## DATA SUPPLIED:
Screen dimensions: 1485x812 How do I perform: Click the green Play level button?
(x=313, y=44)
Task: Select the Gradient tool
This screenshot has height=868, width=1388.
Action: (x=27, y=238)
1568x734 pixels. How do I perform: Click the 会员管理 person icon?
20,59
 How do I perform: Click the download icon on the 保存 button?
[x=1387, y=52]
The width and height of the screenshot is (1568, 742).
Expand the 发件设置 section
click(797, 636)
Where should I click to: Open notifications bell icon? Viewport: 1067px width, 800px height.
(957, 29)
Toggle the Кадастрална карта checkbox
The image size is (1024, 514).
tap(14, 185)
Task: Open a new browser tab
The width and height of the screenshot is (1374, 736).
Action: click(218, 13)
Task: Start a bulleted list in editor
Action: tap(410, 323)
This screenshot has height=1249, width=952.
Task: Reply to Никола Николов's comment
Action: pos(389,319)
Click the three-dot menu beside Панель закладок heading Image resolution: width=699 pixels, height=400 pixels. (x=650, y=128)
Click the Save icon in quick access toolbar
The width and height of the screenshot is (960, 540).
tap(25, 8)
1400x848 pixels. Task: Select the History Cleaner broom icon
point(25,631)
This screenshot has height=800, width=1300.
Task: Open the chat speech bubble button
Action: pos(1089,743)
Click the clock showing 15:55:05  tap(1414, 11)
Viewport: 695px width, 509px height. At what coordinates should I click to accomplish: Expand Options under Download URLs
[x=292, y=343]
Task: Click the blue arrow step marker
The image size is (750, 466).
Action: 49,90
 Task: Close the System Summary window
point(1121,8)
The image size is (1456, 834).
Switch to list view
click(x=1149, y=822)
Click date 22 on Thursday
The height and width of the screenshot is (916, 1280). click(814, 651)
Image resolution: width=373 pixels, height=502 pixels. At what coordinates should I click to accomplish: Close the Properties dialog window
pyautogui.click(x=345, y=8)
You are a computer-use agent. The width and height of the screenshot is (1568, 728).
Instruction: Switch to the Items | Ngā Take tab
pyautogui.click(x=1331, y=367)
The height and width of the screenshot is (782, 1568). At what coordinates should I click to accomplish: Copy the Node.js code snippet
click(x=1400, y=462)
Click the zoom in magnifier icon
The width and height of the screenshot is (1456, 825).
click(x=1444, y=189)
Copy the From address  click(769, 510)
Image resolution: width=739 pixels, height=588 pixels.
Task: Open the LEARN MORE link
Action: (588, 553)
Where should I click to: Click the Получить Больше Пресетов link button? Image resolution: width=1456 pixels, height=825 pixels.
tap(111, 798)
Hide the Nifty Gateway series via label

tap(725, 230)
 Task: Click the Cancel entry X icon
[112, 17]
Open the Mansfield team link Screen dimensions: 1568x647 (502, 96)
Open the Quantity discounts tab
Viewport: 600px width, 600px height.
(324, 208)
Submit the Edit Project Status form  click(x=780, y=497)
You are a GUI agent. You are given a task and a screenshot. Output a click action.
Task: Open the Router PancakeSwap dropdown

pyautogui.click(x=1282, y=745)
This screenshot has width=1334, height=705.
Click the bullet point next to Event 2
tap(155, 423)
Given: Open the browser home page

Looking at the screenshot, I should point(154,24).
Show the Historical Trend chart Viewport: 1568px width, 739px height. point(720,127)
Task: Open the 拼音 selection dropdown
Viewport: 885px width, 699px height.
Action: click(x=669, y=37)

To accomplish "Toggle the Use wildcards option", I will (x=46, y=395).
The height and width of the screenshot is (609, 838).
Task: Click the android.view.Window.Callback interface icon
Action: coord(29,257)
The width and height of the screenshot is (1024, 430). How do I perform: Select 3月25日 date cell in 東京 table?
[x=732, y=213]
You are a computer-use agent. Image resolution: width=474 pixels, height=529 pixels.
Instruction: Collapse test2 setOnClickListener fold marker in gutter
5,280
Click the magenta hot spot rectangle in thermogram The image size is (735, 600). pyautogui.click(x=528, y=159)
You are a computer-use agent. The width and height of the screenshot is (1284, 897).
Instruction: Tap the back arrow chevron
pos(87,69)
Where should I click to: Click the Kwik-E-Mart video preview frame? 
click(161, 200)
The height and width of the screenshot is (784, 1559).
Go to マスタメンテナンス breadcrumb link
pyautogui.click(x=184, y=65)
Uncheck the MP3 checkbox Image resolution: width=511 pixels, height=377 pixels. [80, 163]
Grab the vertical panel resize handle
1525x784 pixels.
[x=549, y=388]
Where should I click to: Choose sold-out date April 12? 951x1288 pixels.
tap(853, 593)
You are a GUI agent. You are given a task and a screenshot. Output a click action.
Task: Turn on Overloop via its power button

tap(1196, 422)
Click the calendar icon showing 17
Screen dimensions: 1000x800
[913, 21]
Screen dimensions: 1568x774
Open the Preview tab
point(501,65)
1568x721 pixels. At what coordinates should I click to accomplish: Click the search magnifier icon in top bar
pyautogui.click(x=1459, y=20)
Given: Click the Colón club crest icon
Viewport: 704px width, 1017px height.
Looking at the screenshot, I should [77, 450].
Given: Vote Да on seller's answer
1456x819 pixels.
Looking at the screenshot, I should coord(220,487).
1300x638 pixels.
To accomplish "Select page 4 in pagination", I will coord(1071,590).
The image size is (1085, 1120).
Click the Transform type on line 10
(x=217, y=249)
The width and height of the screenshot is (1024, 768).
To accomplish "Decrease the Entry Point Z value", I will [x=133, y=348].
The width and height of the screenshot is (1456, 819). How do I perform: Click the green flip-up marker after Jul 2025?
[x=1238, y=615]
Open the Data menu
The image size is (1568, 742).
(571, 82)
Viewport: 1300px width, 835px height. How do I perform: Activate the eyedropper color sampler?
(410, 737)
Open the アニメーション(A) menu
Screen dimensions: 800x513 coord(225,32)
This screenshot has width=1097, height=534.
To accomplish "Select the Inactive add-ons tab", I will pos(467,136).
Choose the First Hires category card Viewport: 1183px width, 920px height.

## DIRECTIVE:
Express the data above, from the line containing "Task: Open the 拼音 selection dropdown" through the line containing "Looking at the screenshot, I should [77, 450]." (both included), as a Markdown table with columns Row and Line. Number each line and omit blank lines.

## SOLVED PROBLEM:
| Row | Line |
|---|---|
| 1 | Task: Open the 拼音 selection dropdown |
| 2 | Viewport: 885px width, 699px height. |
| 3 | Action: click(x=669, y=37) |
| 4 | To accomplish "Toggle the Use wildcards option", I will (x=46, y=395). |
| 5 | The height and width of the screenshot is (609, 838). |
| 6 | Task: Click the android.view.Window.Callback interface icon |
| 7 | Action: coord(29,257) |
| 8 | The width and height of the screenshot is (1024, 430). How do I perform: Select 3月25日 date cell in 東京 table? |
| 9 | [x=732, y=213] |
| 10 | You are a computer-use agent. Image resolution: width=474 pixels, height=529 pixels. |
| 11 | Instruction: Collapse test2 setOnClickListener fold marker in gutter |
| 12 | 5,280 |
| 13 | Click the magenta hot spot rectangle in thermogram The image size is (735, 600). pyautogui.click(x=528, y=159) |
| 14 | You are a computer-use agent. The width and height of the screenshot is (1284, 897). |
| 15 | Instruction: Tap the back arrow chevron |
| 16 | pos(87,69) |
| 17 | Where should I click to: Click the Kwik-E-Mart video preview frame?  |
| 18 | click(161, 200) |
| 19 | The height and width of the screenshot is (784, 1559). |
| 20 | Go to マスタメンテナンス breadcrumb link |
| 21 | pyautogui.click(x=184, y=65) |
| 22 | Uncheck the MP3 checkbox Image resolution: width=511 pixels, height=377 pixels. [80, 163] |
| 23 | Grab the vertical panel resize handle |
| 24 | 1525x784 pixels. |
| 25 | [x=549, y=388] |
| 26 | Where should I click to: Choose sold-out date April 12? 951x1288 pixels. |
| 27 | tap(853, 593) |
| 28 | You are a GUI agent. You are given a task and a screenshot. Output a click action. |
| 29 | Task: Turn on Overloop via its power button |
| 30 | tap(1196, 422) |
| 31 | Click the calendar icon showing 17 |
| 32 | Screen dimensions: 1000x800 |
| 33 | [913, 21] |
| 34 | Screen dimensions: 1568x774 |
| 35 | Open the Preview tab |
| 36 | point(501,65) |
| 37 | 1568x721 pixels. At what coordinates should I click to accomplish: Click the search magnifier icon in top bar |
| 38 | pyautogui.click(x=1459, y=20) |
| 39 | Given: Click the Colón club crest icon |
| 40 | Viewport: 704px width, 1017px height. |
| 41 | Looking at the screenshot, I should [77, 450]. |